The microwave source in the microwave usually emits microwaves in the 2.4 GHz to 2.5 GHz frequency range, depending inter alia on the oven load. Therefore, it is important to achieve good damping throughout this frequency range. However, the damping is sensitive to the dimensioning of the sealing recesses.

Microwave ovens are usually equipped with shut-off devices to ensure that the microwave source is turned off when the door is opened. However, the door actually opens a little before the microwave source turns off. In addition, a small opening angle causes the electromagnetic properties to change.
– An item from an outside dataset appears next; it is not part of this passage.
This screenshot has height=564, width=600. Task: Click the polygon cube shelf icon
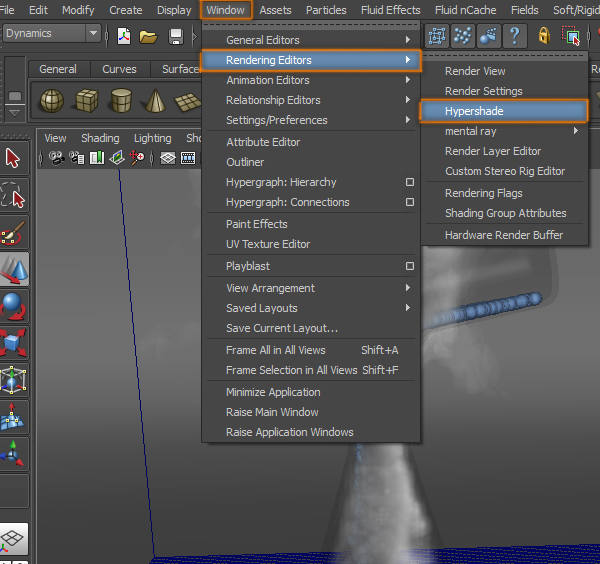[x=87, y=101]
Thus, the problem of prior art microwave seals is that microwave leakage is sensitive even to small changes in the space between the door and the edge area around the opening of the oven cavity.
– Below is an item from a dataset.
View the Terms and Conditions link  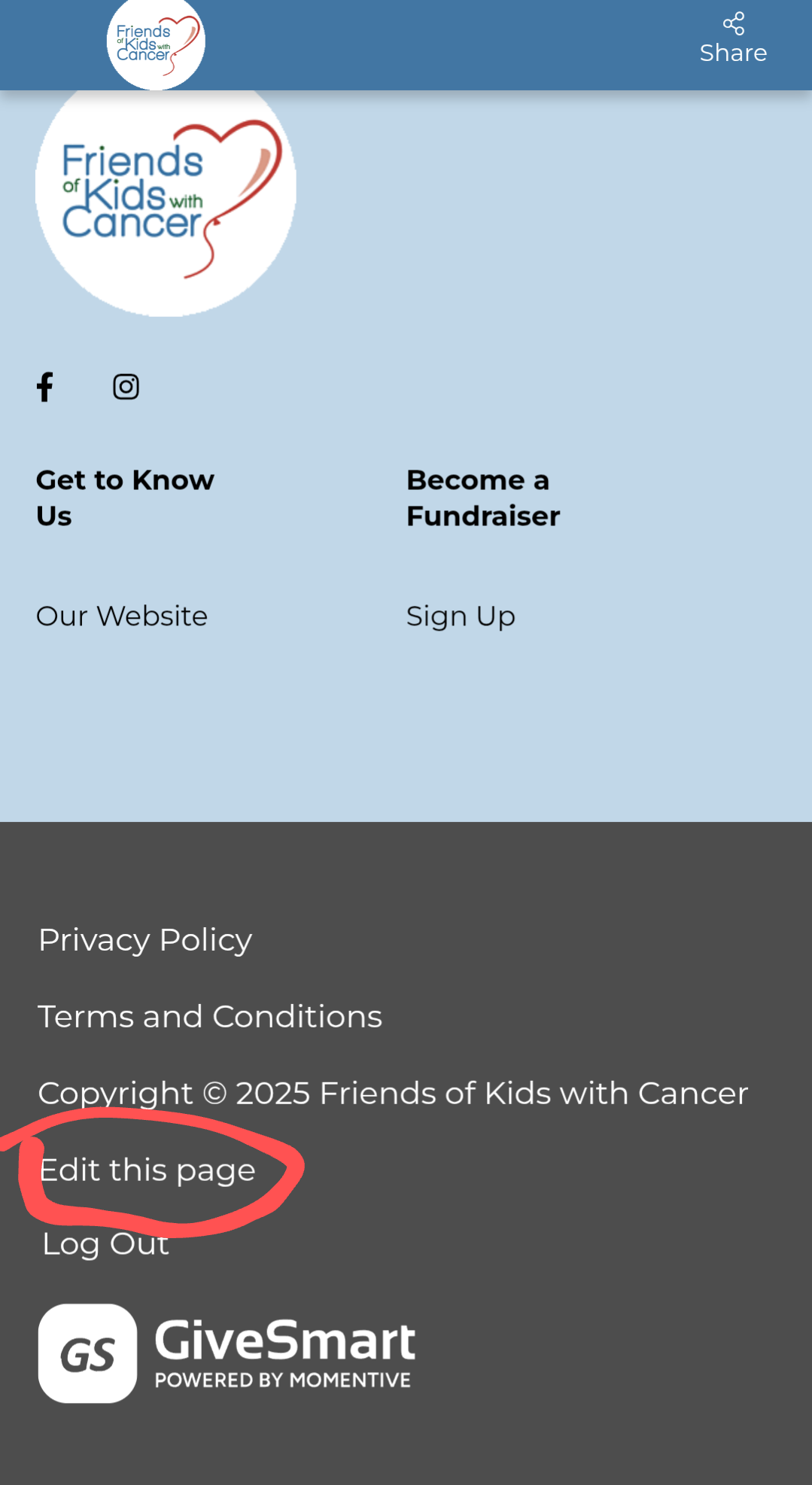(x=210, y=1016)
Another problem is that it is difficult to minimize the escape of microwave radiation at the corners of the doors in a simple way, since their geometry at the corners is different from the geometry at the sides of the doors.

Yet another problem with the prior art sealing solution technique is that it may be difficult to adapt the microwave seal to various irregularities near the opening, such as hinges and latches.

SUMMARY OF THE INVENTION

The main object of the present invention is to provide a microwave oven with a microwave seal whose damping is less sensitive to sizing compared to the prior art microwave seal technique.

It is a further object of the present invention to provide a microwave oven with a microwave seal whose damping is less sensitive to the geometry changes occurring when the door is opened.

It is yet another object of the present invention to provide a microwave oven with a microwave seal that is readily adaptable to various irregularities near the aperture.

These objects are achieved by an apparatus and method with the features defined in the claims.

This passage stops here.